У дверей его встретил Миних, оттеснил Бестужева, сам повёл Остермана к дивану и тихо по дороге спросил:

— Что? Как?

— Конец близко! — с глубоким, искренним вздохом ответил граф.

— Все в воле Божией! — подымая к небу свои ещё блестящие, красивые глаза, проговорил Миних. Оба стали негромко беседовать между собою, пользуясь тем, что среди общего смутного говора, наполняющего покой, терялись их тихие голоса…

Бирон, поплотнее затворив двери за ушедшими, вернулся к постели и, устремив выжидательный взгляд на Анну, осторожно заговорил:

— Что, государыня… теперь лучше тебе?

Возбуждающая сила лекарства быстро возрождала силы больной. Видя это, он, не дожидаясь даже ответа, торопливо обмакнул перо и подал государыне, предварительно расправя устав о регентстве на подушке так, чтобы можно было поставить желанную подпись где следует.

Но Анна ещё плохо сознавала, что творится кругом.

— Легче, спрашиваешь? — слабо заговорила она. — Да, легче… Только вот в голову сильно вступило… Што такое?.. Даже искры в глазах… Повыше бы мне!..

С досадой откинув перо, Бирон приподнял с трудом грузное тело больной за спину, засунул туда комками подушки, так что она очутилась в полусидячем положении.

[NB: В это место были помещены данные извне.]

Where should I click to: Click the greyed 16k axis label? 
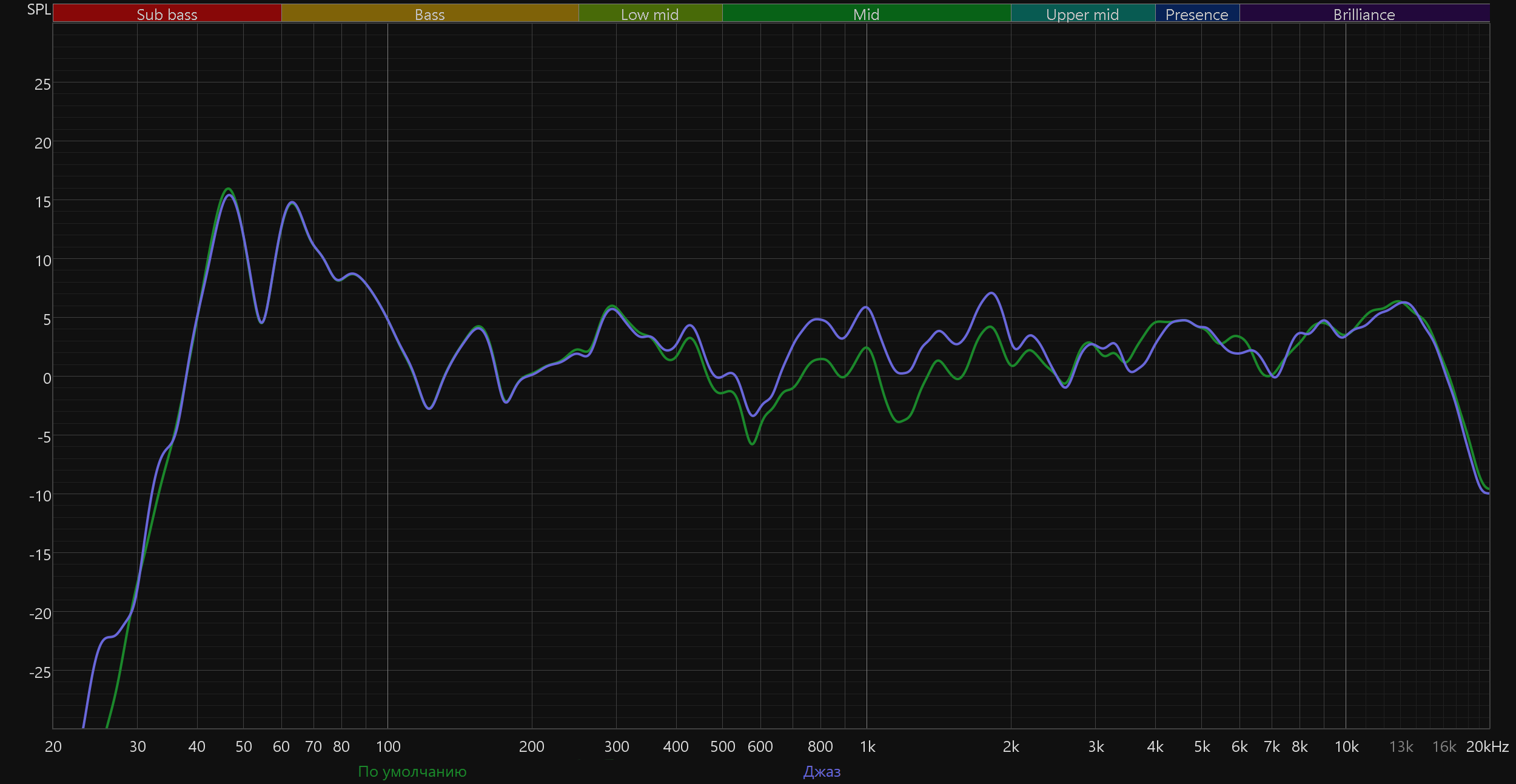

Потом снова подложил ей для подписи бумагу, устроив под ней из книги род пюпитра, чтобы лучше вышли буквы.

— Теперь — можно… Пиши, государыня!

Анна пошевелила было пальцами, готовясь машинально ухватиться за перо и писать. Но лекарство вместе с притоком физических сил вызвало и прилив ясного сознания, освежило усталую память.

— Што за лист? — спросила она, опуская руку снова на одеяло. — Какая подпись? Я же подписала уж о сукцессии. Што же тут?..

— Да я ж говорил! — досадливо поведя плечами, заговорил почти раздражительно Бирон, встревоженный неожиданной неподатливостью больной. — Все там… министры, генералы, сановники высшие… Все! Просят они тебя, государыня, вручить мне одному правительство при будущем малолетнем императоре. Вот их подписи. Петиция всеподданнейшая… Читать ли?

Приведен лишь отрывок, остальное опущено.